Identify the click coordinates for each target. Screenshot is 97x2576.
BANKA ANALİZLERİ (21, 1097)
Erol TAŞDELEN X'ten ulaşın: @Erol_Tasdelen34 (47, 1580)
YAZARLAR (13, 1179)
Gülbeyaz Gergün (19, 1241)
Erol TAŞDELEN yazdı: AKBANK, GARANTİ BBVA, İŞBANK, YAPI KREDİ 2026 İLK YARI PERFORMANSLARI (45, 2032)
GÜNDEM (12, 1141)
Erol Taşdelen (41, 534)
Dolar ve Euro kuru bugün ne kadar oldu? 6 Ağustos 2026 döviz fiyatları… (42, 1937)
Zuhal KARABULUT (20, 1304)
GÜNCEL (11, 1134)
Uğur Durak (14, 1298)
---
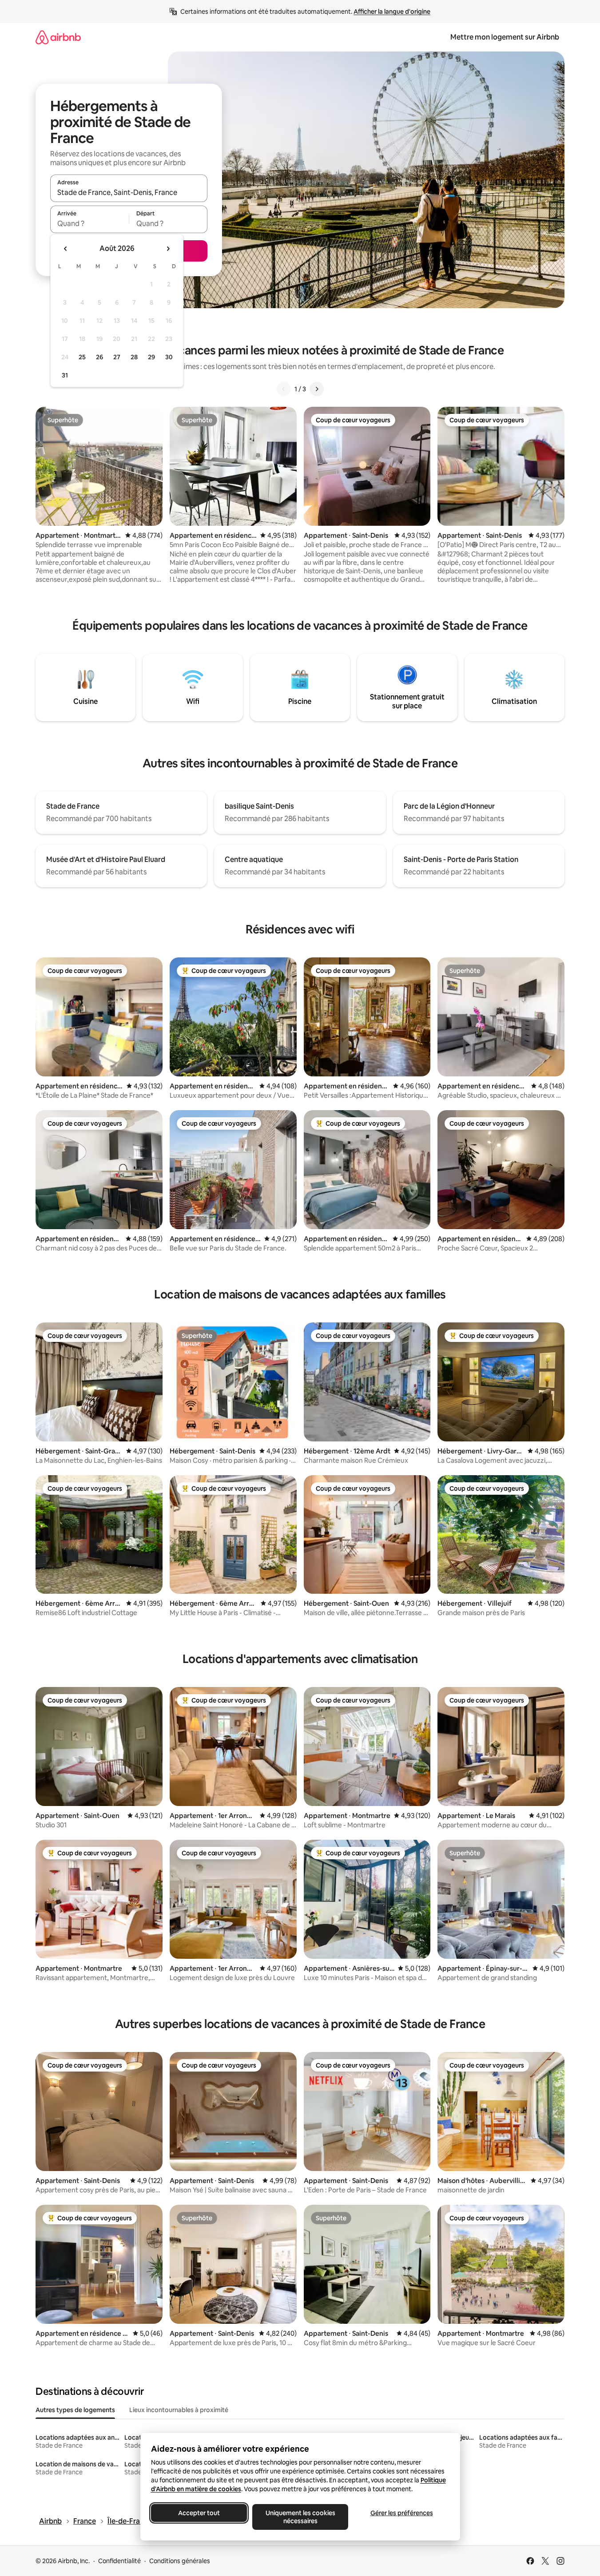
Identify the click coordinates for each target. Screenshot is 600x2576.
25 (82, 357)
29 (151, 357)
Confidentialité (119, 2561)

YOUR OBJECTIVE:
Look above for the line with "Screenshot is 97x2576." and the line with "Uğur Durak (14, 1298)". Write out those two lines and all the lines between them, exactly, and no others.

YOUR RESPONSE:
Identify the click coordinates for each target. Screenshot is 97x2576.
BANKA ANALİZLERİ (21, 1097)
Erol TAŞDELEN X'ten ulaşın: @Erol_Tasdelen34 (47, 1580)
YAZARLAR (13, 1179)
Gülbeyaz Gergün (19, 1241)
Erol TAŞDELEN yazdı: AKBANK, GARANTİ BBVA, İŞBANK, YAPI KREDİ 2026 İLK YARI PERFORMANSLARI (45, 2032)
GÜNDEM (12, 1141)
Erol Taşdelen (41, 534)
Dolar ve Euro kuru bugün ne kadar oldu? 6 Ağustos 2026 döviz fiyatları… (42, 1937)
Zuhal KARABULUT (20, 1304)
GÜNCEL (11, 1134)
Uğur Durak (14, 1298)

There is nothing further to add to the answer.